Your objective
Copy out the passage on cancer in Asia starting at "This study confirms" and ending at "these resource-poor countries.", replacing "resource-poor" with "low-resource".

Document segment
>>>
In Asia, the MIRs as well as absolute mortality rates are particularly high in lung, liver and stomach cancers in both men and women. Patients with these cancers often present late as there is no effective screening method [47]. In comparison, colorectal, breast, cervical and prostate cancers have lower MIRs and this is because they have a longer latency period and effective screening methods. However, despite this, the MIRs for breast (0.35), prostate (0.4), cervical (0.5) and colorectal (male 0.52 vs female 0.54) cancers are high, compared to those of the developed countries [8]. Studies have found that in Asia, postmenopausal women with breast cancer are more likely to be oestrogen-receptor negative, which carry a poor prognosis, compared to those in North America [8]. In addition, population-based breast cancer screening programme is only available in few countries in Asia, such as Japan, Singapore, South Korea and Taiwan [48]. For cervical cancer, it is worrying to see that the both the incidence and MIR were high in South-Central Asia, of which India accounted for 27 % of the total cervical cancer deaths in the world [1]. The high mortality of cervical cancer in this subregion may be attributed to unavailability of population screening and HPV vaccine. For example, in India, Nepal and Bangladesh, the proportion of eligible women who underwent a pelvic examination and pap smear in the past 3 years was less than 10 % compared to 44 % in Israel [49]. In prostate cancer, it was reported that the uptake for prostate cancer screening in Japan remains low; the delay in help seeking in men and, therefore, late diagnosis may explain the higher than expected MIR [50]. For colorectal cancer, most Asian countries do not have a structured mass screening programme except Taiwan and South Korea. Colorectal cancer screening is provided freely in Taiwan and subsidised in South Korea [51].

There are several limitations in this study. There is a wide variation in data quality and accuracy from GLOBOCAN. Only a small number of Asian countries have data on cancer incidence rates in the CI5 database, and only a few have complete national death data. In addition, we also excluded several countries from the correlation analysis of income vs MIR because the reported MIR was more than 1.0.

Conclusions

This study confirms that there is a wide variation in cancer incidence and mortality across Asia. This raises the concern that the rapidly developing and westernised Asia may be facing a ‘cancer epidemic’ in the near future. While the more developed and higher income countries in Eastern and Western Asia still register a higher cancer incidence than the less developed and lower income South-Central and some South-Eastern Asia countries, the latter struggle to cope as evidenced by the high MIR. This is particularly worrying as lifestyle- and infection-related aetiological factors remain uncurbed in these resource-poor countries.
<<<
Data extracts
>>>
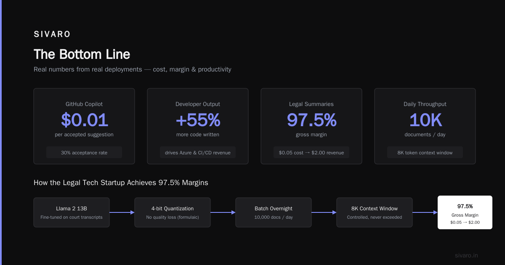505x265 pixels.
Task: Click the $0.05 cost to $2.00 revenue badge
Action: (x=311, y=153)
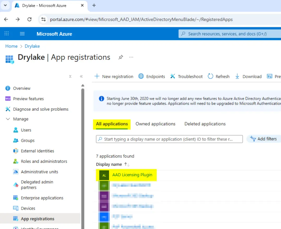This screenshot has height=229, width=281.
Task: Download the app registrations list
Action: pyautogui.click(x=248, y=76)
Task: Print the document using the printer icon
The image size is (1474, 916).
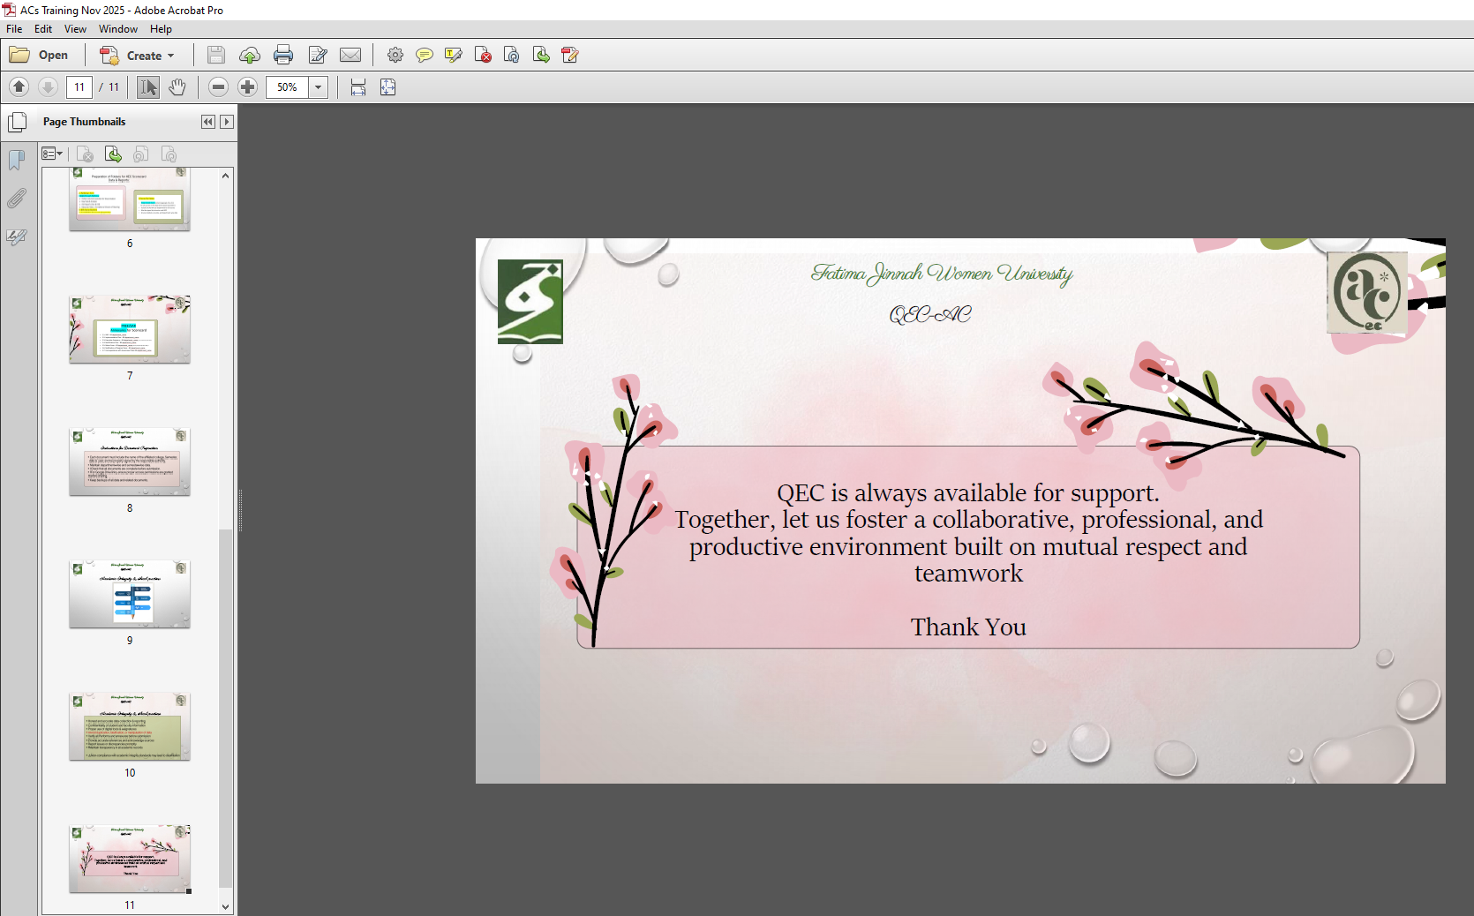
<<<
Task response
This study confirms that there is a wide variation in cancer incidence and mortality across Asia. This raises the concern that the rapidly developing and westernised Asia may be facing a ‘cancer epidemic’ in the near future. While the more developed and higher income countries in Eastern and Western Asia still register a higher cancer incidence than the less developed and lower income South-Central and some South-Eastern Asia countries, the latter struggle to cope as evidenced by the high MIR. This is particularly worrying as lifestyle- and infection-related aetiological factors remain uncurbed in these low-resource countries.